Джордж внимательно смотрит на меня:
— У всех много своих дел. У всех и у каждого. Всегда полным-полно разных неотложных дел. Но ты только говоришь и говоришь об этом. Как будто включился в крысиные бега. А тайчи учит совсем другому. Тайчи уводит человека от необходимости включаться в крысиные бега. Понимаешь?
— Но мне нравилось заниматься с вами один на один, Джордж.
— Все меняется.
— А мне не нравятся такие перемены.
— Они являются частью нашей жизни.
— И это меня тоже не устраивает. Я хочу, чтобы все в жизни оставалось стабильным.
Он нетерпеливо качает головой:
— Тайчи связано с переменами. Тайчи помогает справляться с переменами. Разве тебе это еще не известно?
Когда Джош и его коллеги, на время освобожденные от работы, заканчивают размахивать руками, Джордж сообщает им о том, что теперь покажет толчки ладонями.

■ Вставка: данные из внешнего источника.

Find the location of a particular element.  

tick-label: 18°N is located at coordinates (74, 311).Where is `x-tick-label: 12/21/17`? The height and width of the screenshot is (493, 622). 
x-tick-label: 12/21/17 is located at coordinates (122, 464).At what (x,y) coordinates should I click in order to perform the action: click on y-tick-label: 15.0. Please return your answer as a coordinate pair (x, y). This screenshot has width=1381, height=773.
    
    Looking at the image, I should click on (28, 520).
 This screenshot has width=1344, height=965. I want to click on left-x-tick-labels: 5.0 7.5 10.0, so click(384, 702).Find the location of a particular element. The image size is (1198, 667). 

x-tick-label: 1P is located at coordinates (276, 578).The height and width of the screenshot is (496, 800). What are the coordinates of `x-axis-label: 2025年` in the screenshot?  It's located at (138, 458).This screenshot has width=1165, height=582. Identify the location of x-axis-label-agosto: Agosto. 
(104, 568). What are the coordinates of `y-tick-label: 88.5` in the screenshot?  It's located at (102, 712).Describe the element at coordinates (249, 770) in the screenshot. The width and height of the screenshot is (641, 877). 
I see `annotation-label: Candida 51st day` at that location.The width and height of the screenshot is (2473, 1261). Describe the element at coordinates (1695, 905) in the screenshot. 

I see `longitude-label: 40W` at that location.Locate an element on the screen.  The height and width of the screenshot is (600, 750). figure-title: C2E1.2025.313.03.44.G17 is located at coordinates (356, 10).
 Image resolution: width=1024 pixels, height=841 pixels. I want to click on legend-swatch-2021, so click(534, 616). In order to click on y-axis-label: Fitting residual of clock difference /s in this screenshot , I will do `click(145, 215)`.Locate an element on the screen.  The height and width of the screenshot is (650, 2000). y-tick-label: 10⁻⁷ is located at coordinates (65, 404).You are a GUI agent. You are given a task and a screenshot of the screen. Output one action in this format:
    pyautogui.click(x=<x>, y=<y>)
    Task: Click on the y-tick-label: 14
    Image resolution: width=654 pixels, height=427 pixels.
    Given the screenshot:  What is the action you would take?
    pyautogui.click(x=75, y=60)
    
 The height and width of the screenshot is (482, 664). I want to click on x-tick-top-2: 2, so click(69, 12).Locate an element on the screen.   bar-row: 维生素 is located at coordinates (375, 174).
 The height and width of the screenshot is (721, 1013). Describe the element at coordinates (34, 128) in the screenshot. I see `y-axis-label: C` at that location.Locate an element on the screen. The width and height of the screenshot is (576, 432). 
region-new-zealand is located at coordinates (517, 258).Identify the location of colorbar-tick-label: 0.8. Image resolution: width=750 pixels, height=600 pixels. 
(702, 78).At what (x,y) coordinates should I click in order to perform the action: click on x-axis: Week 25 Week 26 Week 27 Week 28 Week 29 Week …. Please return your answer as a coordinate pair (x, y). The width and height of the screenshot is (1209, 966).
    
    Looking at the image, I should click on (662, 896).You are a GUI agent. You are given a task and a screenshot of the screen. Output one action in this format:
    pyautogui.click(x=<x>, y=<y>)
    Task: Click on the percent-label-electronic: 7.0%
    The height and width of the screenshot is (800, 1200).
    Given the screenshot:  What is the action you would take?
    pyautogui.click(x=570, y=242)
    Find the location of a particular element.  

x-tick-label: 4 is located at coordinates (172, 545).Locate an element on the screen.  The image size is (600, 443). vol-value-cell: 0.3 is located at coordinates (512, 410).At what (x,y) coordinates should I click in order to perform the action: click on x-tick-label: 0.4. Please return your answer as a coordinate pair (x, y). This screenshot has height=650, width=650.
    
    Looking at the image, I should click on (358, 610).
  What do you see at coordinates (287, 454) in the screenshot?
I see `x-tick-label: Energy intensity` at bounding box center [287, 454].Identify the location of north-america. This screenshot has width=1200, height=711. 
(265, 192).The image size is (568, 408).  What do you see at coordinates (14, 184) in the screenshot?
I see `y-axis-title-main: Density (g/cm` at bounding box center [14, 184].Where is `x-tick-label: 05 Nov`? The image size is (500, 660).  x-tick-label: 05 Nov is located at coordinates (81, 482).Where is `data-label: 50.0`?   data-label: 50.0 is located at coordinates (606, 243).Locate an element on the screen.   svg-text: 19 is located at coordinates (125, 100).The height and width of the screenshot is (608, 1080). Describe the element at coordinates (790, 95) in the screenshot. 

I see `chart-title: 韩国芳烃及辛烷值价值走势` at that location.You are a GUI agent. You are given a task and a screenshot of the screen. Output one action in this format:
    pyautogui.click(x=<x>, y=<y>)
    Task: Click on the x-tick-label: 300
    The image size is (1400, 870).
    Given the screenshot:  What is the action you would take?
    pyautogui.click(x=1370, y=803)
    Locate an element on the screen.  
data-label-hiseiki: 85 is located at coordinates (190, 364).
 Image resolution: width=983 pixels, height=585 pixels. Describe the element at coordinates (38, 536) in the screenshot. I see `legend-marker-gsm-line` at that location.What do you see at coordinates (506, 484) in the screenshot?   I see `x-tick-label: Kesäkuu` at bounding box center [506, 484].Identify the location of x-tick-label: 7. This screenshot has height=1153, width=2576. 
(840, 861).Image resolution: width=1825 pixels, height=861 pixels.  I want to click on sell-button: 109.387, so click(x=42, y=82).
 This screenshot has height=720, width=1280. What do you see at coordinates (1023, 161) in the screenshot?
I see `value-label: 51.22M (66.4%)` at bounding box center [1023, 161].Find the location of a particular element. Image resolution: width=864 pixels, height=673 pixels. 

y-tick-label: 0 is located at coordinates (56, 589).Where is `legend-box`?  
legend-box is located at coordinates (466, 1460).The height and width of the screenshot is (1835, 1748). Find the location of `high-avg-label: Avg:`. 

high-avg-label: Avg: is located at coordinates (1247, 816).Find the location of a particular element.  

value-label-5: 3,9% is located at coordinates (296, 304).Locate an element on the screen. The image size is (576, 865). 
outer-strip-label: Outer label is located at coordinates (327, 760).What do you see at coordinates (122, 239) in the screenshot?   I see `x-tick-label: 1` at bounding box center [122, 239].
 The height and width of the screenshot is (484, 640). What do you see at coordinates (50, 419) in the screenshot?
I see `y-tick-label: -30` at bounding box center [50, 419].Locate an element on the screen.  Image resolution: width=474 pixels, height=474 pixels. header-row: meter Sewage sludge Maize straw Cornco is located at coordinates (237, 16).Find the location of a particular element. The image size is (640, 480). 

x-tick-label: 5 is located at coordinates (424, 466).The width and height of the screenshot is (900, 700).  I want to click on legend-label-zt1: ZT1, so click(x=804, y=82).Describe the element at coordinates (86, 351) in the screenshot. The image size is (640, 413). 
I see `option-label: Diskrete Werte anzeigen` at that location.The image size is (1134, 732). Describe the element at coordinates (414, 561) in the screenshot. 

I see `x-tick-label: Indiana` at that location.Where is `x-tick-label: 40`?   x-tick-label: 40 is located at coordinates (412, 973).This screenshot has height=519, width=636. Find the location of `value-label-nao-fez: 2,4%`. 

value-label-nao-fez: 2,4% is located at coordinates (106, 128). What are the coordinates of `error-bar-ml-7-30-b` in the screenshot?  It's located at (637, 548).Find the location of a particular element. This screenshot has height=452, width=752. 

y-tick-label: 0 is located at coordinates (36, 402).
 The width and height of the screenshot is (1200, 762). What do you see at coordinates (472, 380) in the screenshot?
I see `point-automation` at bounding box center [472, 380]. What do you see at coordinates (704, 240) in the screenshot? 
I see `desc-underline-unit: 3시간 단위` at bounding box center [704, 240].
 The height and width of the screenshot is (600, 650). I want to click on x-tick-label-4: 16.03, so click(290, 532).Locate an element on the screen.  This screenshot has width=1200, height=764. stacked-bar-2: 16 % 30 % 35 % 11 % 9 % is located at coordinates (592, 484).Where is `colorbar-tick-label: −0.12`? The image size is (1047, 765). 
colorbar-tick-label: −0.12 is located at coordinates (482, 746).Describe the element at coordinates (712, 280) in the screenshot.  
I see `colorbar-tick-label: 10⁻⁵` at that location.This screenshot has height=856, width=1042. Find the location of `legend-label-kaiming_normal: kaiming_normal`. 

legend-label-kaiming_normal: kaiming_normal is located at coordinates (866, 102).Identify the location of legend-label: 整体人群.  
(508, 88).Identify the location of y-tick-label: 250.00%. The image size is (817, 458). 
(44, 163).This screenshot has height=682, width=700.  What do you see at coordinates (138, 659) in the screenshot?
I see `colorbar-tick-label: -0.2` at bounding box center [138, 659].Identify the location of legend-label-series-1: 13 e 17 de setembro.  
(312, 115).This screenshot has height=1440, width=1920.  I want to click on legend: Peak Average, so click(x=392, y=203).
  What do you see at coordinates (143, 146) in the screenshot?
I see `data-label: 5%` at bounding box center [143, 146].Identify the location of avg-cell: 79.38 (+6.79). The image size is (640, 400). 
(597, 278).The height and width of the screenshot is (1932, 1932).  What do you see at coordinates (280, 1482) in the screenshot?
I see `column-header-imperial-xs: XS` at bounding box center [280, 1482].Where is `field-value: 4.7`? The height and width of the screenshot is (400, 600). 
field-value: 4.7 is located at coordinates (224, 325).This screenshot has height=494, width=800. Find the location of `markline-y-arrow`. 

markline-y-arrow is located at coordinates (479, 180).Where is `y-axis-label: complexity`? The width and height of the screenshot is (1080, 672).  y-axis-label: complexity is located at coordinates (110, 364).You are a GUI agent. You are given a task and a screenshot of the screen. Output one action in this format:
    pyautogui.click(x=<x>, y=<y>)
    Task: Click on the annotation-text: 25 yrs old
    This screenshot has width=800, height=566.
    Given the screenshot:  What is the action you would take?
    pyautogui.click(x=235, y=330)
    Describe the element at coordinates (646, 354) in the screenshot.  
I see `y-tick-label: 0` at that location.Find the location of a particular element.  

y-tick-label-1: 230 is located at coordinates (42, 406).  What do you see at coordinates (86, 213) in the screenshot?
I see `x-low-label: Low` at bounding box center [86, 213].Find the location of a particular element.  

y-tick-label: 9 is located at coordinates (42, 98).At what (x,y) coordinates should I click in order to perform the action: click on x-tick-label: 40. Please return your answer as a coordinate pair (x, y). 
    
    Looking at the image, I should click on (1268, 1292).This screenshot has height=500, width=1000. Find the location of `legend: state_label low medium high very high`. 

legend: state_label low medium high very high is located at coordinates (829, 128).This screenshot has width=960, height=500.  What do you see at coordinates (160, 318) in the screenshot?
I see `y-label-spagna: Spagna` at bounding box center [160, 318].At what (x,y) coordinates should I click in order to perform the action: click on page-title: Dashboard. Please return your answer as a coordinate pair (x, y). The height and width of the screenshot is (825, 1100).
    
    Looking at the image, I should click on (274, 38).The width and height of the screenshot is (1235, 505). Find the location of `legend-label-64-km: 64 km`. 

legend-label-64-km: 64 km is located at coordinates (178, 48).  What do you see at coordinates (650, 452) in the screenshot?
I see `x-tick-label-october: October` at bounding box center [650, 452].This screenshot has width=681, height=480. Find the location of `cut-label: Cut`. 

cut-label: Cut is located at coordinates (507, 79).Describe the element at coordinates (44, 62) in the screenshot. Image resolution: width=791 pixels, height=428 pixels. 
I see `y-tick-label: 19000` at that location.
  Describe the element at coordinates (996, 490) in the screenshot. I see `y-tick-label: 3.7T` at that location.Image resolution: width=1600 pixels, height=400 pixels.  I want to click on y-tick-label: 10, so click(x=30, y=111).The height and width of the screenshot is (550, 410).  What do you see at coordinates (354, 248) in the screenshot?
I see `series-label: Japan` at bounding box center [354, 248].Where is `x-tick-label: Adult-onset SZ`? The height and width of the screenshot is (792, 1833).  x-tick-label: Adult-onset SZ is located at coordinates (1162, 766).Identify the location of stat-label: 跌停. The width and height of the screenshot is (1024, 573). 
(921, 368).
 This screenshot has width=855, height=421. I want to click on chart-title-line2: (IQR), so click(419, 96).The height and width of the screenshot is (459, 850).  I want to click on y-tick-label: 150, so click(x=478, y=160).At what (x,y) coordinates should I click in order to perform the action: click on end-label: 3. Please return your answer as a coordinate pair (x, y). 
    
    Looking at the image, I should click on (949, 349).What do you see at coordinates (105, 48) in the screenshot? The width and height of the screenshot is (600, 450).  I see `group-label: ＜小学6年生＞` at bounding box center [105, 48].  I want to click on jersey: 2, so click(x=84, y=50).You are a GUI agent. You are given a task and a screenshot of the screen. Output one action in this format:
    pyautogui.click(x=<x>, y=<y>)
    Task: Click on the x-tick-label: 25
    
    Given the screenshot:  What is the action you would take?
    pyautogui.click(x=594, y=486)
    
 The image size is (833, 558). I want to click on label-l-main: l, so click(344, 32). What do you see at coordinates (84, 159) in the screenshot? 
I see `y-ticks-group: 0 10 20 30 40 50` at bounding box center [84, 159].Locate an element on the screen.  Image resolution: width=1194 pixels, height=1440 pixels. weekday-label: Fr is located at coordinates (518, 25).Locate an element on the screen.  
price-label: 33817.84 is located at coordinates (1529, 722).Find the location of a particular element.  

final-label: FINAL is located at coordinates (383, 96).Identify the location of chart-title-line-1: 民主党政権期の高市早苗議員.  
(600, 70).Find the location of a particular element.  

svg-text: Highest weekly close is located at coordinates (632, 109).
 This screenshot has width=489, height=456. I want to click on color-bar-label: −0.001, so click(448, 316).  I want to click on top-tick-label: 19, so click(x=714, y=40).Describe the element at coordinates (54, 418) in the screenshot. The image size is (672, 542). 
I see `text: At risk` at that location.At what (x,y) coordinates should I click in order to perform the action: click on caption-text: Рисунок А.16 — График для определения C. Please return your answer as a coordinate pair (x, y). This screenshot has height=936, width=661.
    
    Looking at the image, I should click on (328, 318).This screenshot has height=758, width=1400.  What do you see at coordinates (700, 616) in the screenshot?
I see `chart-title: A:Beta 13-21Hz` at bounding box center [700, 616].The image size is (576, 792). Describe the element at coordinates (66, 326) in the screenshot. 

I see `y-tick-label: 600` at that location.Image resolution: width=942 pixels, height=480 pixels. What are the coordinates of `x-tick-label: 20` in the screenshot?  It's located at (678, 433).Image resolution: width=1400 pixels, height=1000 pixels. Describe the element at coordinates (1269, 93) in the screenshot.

Я прежде никогда не проделывал это упражнение и даже ничего не слышал о нем, но стараюсь не подавать и виду, когда Джордж просит меня помочь ему продемонстрировать кое-что для новичков.
— Толчки ладонями, — разъясняет он, — по-китайски называются «той сау». Здесь главное не сила, а чувство. Для выполнения требуется два человека. Движения можно импровизировать, а можно их угадывать.
На этом предисловие заканчивается. Джордж не любитель поговорить. Он предпочитает все показать.
Я повторяю движения Джорджа. Мы стоим лицом друг к другу в позе лука и стрелы. Левая нога выставлена вперед и согнута в колене. Это как бы лук. Правая нога позади и выпрямлена. Это как бы стрела. Потом, следуя его примеру, я аккуратно приставляю свое левое запястье к его запястью. Мы едва касаемся друг друга.
Он закрывает глаза и начинает очень медленно толкать ладони в мою сторону. Почему-то я сразу догадываюсь, что должен делать. Продолжая сохранять контакт с его руками, я поворачиваю туловище, перекатываю тыльную сторону ладони по его ладони и, когда он выпрямляет руку, начинаю сам в свою очередь толкать ладонь вперед. Он чувствует мою силу и как бы стряхивает ее в сторону. При этом наши руки соприкасаются во время всего упражнения.
Эти движения мы продолжаем еще некоторое время. Мы толкаем друг друга ладонями, уступаем силе и нейтрализуем ее. Толкаем, уступаем, нейтрализуем. Очень скоро я начинаю чувствовать уверенность в себе. Тогда я закрываю глаза и перестаю думать и тревожиться о том, что меня окружает. Я забываю о Джоше, его коллегах в спортивных костюмах, о человеко-часах и расширенном мышлении. Я забываю о том, что мы с ним не разговаривали с тех самых пор, как я нахамил ему на его же вечеринке. Я уже не помню про больницу и врачей, которые тебе говорят, что с болезнью нельзя бороться. Я даже забываю об инее на голых ветвях деревьев, о разбитых губах и ощущаю только легкое прикосновение кожи к коже. Я поглощен тем, что принимаю и отдаю, я расслабляюсь, и меня качает потоком энергии взад и вперед.
Я чувствую лишь то, что мне нужно чувствовать, и становлюсь тем, кем мне нужно стать.